— Start of Material provided —

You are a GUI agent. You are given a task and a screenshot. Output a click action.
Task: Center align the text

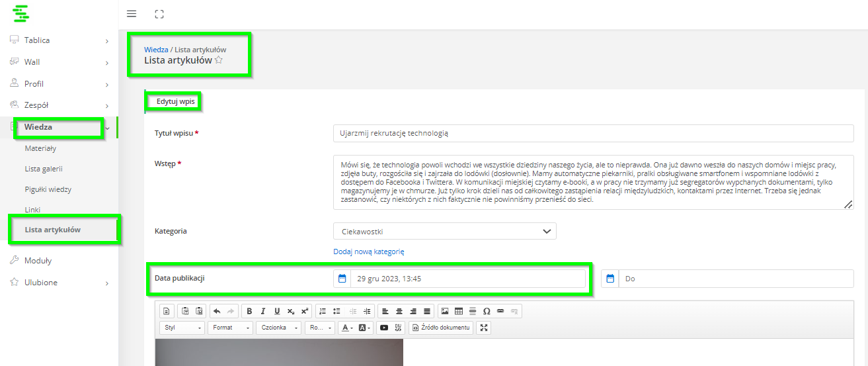[x=399, y=311]
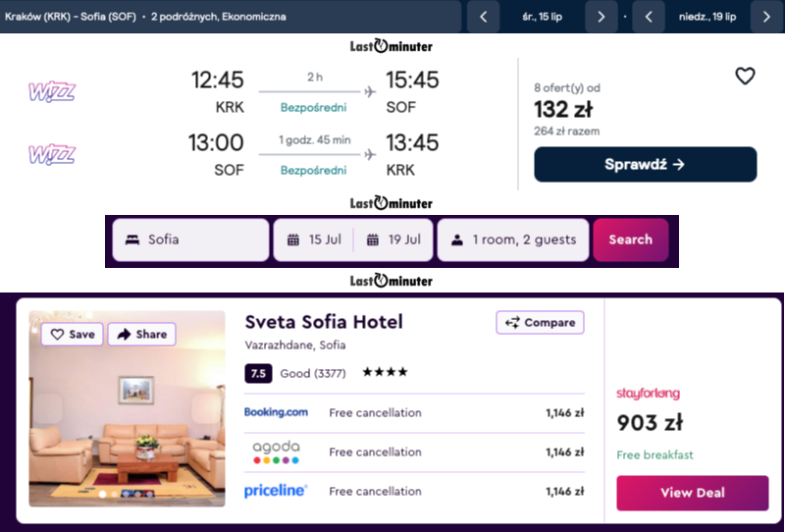Select the Priceline offer row

coord(414,492)
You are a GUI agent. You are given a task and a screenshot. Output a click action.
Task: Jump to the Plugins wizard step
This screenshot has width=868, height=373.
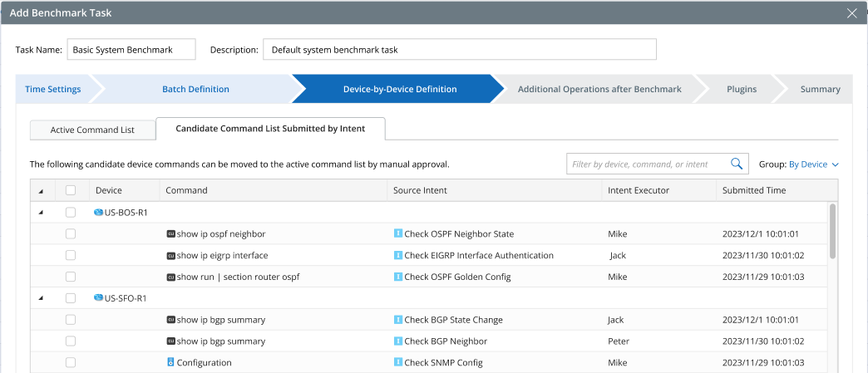tap(741, 89)
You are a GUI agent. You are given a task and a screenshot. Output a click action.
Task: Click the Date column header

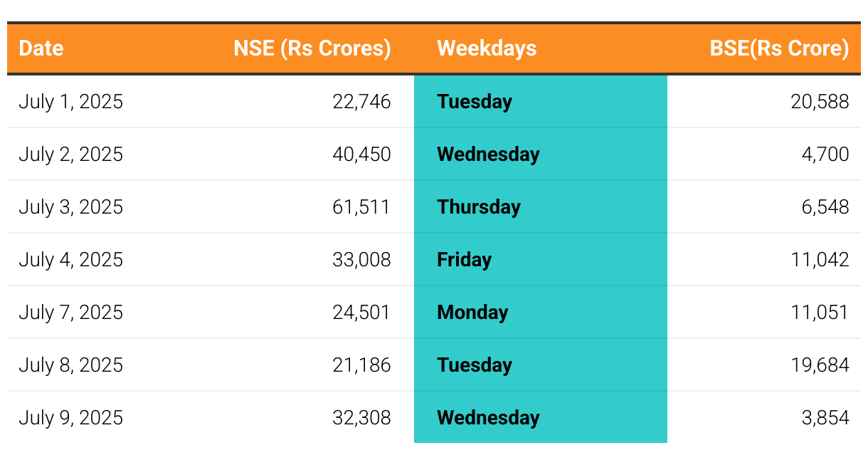point(41,48)
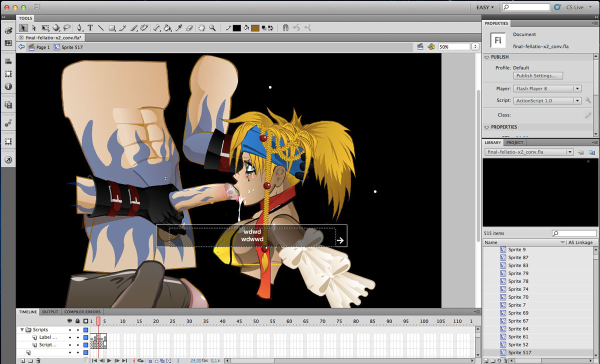Switch to the Compiler Errors tab

[x=82, y=312]
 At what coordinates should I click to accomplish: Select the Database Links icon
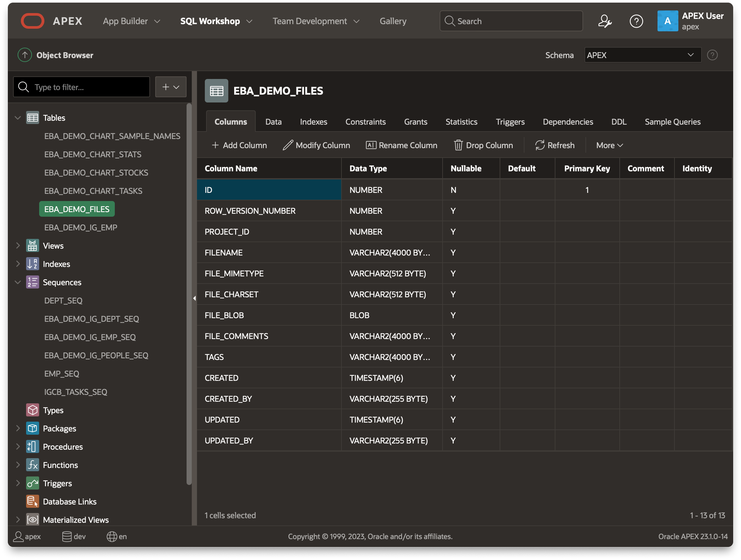(32, 501)
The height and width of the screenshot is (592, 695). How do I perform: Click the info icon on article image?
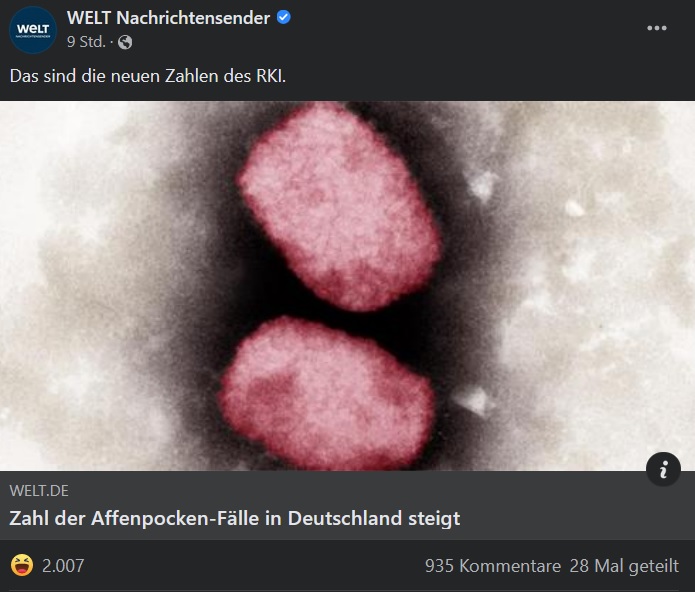click(663, 469)
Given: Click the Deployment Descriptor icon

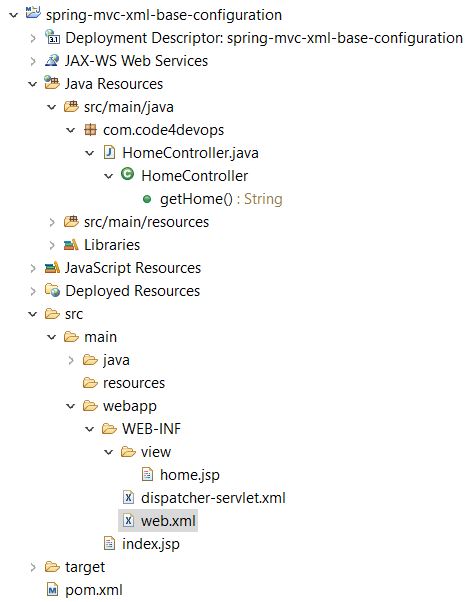Looking at the screenshot, I should click(x=52, y=37).
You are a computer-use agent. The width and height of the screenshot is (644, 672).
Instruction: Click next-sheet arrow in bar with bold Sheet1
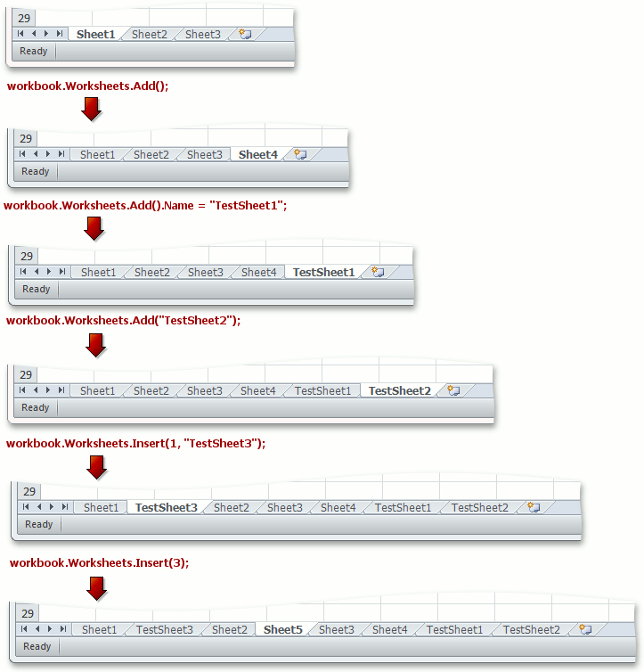(x=46, y=34)
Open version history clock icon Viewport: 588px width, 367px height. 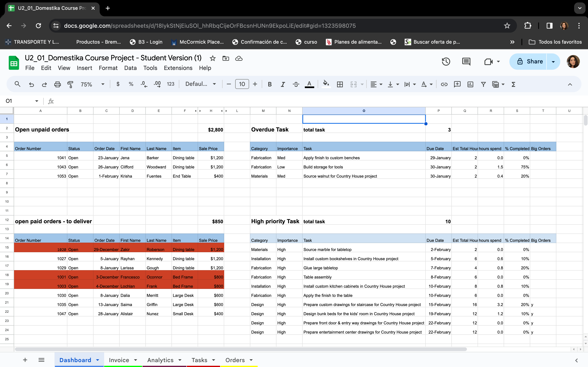pyautogui.click(x=446, y=61)
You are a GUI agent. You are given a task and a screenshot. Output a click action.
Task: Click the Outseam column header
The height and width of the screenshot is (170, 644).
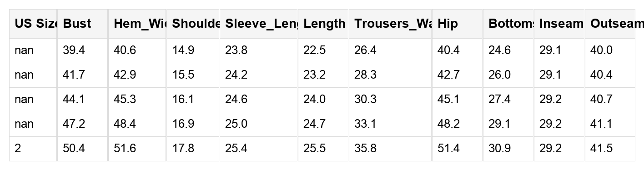coord(610,24)
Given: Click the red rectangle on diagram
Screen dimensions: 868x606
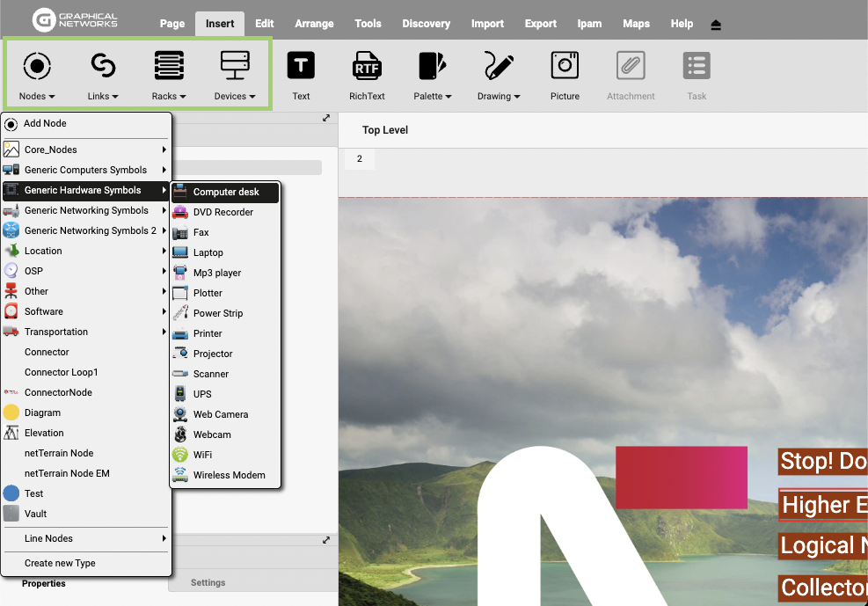Looking at the screenshot, I should click(x=681, y=477).
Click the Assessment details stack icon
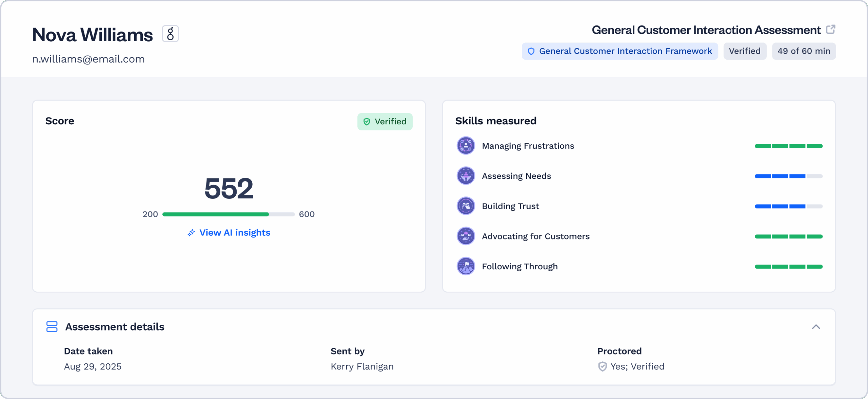 tap(52, 327)
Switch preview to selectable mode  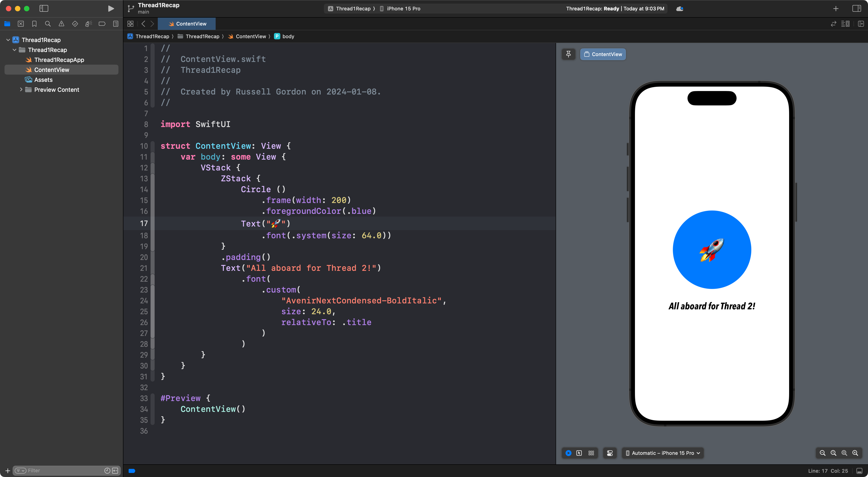[x=580, y=453]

— End of Material provided —

__Task brief__.
Starting with the first line of the rows and going on through the line with "tap(741, 89)", turn each line into a string in a JSON list, skipping blank lines. Leave the pictures out of the answer.

__Full solution__.
[
  "You are a GUI agent. You are given a task and a screenshot. Output a click action.",
  "Task: Center align the text",
  "[x=399, y=311]",
  "Select the Priceline offer row",
  "coord(414,492)",
  "You are a GUI agent. You are given a task and a screenshot. Output a click action.",
  "Task: Jump to the Plugins wizard step",
  "This screenshot has width=868, height=373.",
  "tap(741, 89)"
]